0

This question might be very specific application related but I was blocked and I thought this is a good place to ask. Let's say we have an LSTM in Keras that is sequence to sequence, for example Part of Speech Tagger. The last layer gives me, sequence of labels with the probability of each label. Consider the following predicted output;

A = [[0.1, 0.3, 0.2, 0.4],[0.2, 0.2, 0.2, 0.4],[0.5, 0.2, 0.1, 0.1]]

Basically this is a sequence of length 3 that has 4 possible tags at each time point of the sequence.

Now what I would like to do is change this sequence into following.

A' = [[0, 0, 0, 1],[0, 0, 0, 1],[1, 0, 0, 0]]

In other words, I want to put one at the location of the maximum probability and change all other ones to 0. Helps are very appreciated.

Rouzbeh
  • 2,141
  • 1
  • 11
  • 19

1 Answers1

3

you can use this slightly modified version of a sampling function:

def set_max_to_one(preds, temperature=0.01):
    preds = np.log(preds) / temperature
    exp_preds = np.exp(preds)
    preds = exp_preds.T / np.sum(exp_preds, axis=1)
    return preds.astype("int16").T

This returns what you expect. You can fiddle around with the temperature so that it is stable and doesn't return NA, but using 0.01 should be good enough. You might also want to change the type of the output array.

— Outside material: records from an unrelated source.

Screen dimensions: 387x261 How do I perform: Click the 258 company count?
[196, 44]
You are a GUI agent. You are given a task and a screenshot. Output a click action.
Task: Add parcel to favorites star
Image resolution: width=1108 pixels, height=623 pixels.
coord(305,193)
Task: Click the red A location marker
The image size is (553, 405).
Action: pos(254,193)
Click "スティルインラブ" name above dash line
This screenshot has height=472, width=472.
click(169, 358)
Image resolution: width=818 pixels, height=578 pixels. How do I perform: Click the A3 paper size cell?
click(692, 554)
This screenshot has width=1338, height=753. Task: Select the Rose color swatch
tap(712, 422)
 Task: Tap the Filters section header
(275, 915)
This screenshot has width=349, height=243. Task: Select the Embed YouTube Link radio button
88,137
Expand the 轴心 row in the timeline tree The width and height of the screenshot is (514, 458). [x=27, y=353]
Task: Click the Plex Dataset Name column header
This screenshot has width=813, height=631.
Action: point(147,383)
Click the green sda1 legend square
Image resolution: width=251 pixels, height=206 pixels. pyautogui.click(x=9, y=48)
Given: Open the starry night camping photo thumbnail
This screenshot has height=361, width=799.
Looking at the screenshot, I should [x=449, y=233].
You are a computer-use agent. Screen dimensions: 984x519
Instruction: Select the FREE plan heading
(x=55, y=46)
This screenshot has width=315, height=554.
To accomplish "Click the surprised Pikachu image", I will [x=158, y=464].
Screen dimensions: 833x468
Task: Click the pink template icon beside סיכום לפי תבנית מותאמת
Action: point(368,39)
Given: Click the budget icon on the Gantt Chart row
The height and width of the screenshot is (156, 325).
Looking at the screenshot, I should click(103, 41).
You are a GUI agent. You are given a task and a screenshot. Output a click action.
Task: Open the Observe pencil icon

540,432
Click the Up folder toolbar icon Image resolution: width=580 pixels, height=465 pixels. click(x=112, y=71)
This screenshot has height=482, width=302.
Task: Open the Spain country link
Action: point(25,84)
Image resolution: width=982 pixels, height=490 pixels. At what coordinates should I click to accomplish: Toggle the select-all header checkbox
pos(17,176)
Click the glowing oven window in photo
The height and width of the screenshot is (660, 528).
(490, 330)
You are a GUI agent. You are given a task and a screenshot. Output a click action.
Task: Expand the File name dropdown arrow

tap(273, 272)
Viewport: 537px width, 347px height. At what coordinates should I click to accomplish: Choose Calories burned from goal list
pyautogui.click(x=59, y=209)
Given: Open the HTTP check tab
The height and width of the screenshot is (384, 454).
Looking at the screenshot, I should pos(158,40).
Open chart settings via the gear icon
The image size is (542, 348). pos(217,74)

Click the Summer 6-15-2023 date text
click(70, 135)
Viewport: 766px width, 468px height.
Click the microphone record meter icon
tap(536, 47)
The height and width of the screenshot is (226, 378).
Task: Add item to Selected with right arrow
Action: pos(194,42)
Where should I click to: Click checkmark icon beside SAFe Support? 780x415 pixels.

Note that this will work if you use a numpy array object, if you want to use it for a keras tensor you will need to modify it (keeping into account batch size for example). Hope this helps

EDIT:

This should work in keras:

import keras.backend as K

def set_max_to_one(x, temperature=0.01):
    x = K.log(x)/temperature
    return K.round(K.softmax(x))

Instead of backend.softmax() you could use layers.core.Activation() if you wanted to set the axis value.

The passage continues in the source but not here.